Thursday, February 14, 2013

Compassion & Choices


The New Mexico Compassion & Choices chapter has asked for stories from those who have watched a parent or other loved one endure an end of life situation in which physician aid in dying would have been desirable. What follows is my "Amicus Brief" explaining why I support "physician aid in dying." 
My mother died in 2007 at age 75 of Multiple Systems Atrophy (MSA), a neurodegenerative disease from which she had suffered for almost 10 years. MSA initially presents with Parkinsonian symptoms, but quickly differentiates itself by the patient’s rapid deterioration and non-responsiveness to dopamine treatment. Eventually, my mom could not move voluntarily, with the exception of blinking her eyes and moving her index finger. She could still speak, but only with tremendous effort. Swallowing was extremely difficult; earlier, she had made it clear she did not want a feeding tube, but somehow, near the end, after she could no longer voice her wishes, she was fitted with a feeding tube.

With the exception of a few hospital stays and respite care, my mother lived at home with her husband. They hired a young woman who devoted herself to helping my mother be comfortable at home. Toward the end of my mother’s life, this young woman moved into the home so she could be there to assist my mother 24/7.

Traveling from New Mexico, I regularly visited my mother in Las Vegas, NV during those years. At first, I would take my mother (and her walker, then wheelchair) to the mall, doctors' appointments, and restaurants; we would enjoy our conversations. Later, she became house-bound, and was ultimately admitted to hospice care in 2002. Her vital organs and her mind were properly functioning, but her brain was no longer transmitting dopamine, and her body became rigid. Her head was permanently angled to the left and down, her neck twisted unnaturally and uncomfortably.

One day, when I was alone with my mom in her bedroom, she cleared her throat to speak. I leaned in closely. She said quite clearly, “If I were a dog, you would have put me down already.” She was right. Had she been the beloved family pet instead of its human matriarch, we would have wrapped her in a blanket, put her lovingly in the car, and taken her to the vet for a humane exit. Yet that option was available neither to us nor to her doctors. She lingered in pain and dismay for another several years.

The last time I saw my mother, months before she died, I had the opportunity once again to be alone with her, by her bedside. I held her hand while she alternately slept and stared (she no longer had a normal facial affect). Then suddenly she made eye contact with me, squeezed my hand, and began to speak. She attempted some words that I couldn’t understand. I was imagining some sort of profound “last words,” though we had long ago said our “I love you’s.” I put my ear to her lips and heard her say, “Wipe…my…nose.” I looked at her face; sure enough, her left nostril was draining clear liquid onto her lip.

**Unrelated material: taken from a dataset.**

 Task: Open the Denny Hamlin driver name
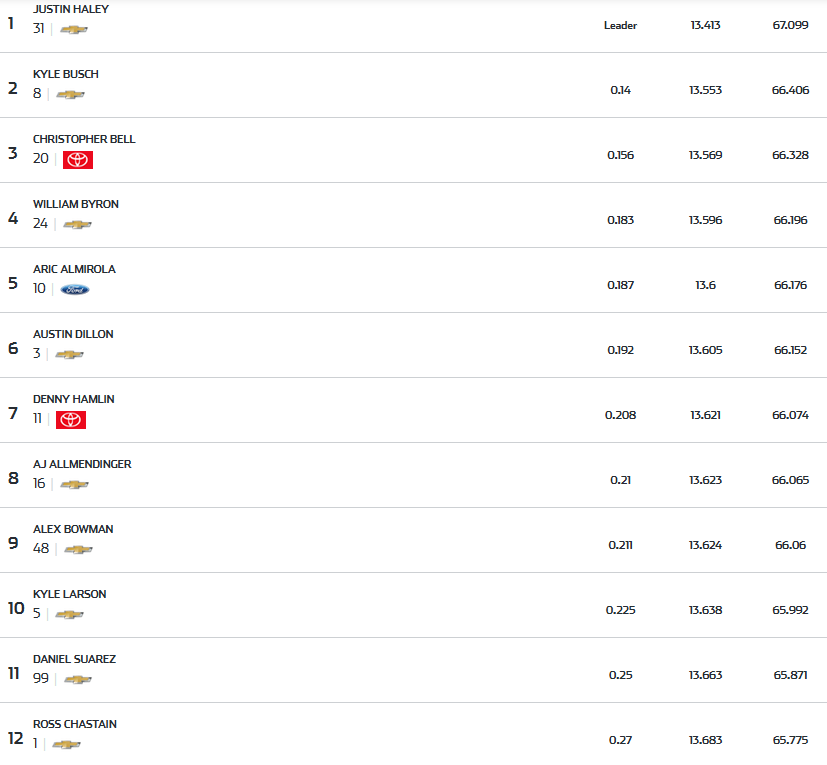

I grabbed a tissue from the nightstand and wiped her nose. Those were her last words to me.

I was not with her when she died. She turned blue in the back seat of the car on the way to the hospital. I don’t recall the exact circumstances—why her husband and not an ambulance was transporting her—but I am grateful that she died before anyone had the opportunity to intervene and prolong her end-of-life agony.

I wished then, and continue to wish now, that her doctors had been able to aid her in dying well. As it was, they could treat only her symptoms, and, like the rest of us, watch her suffer.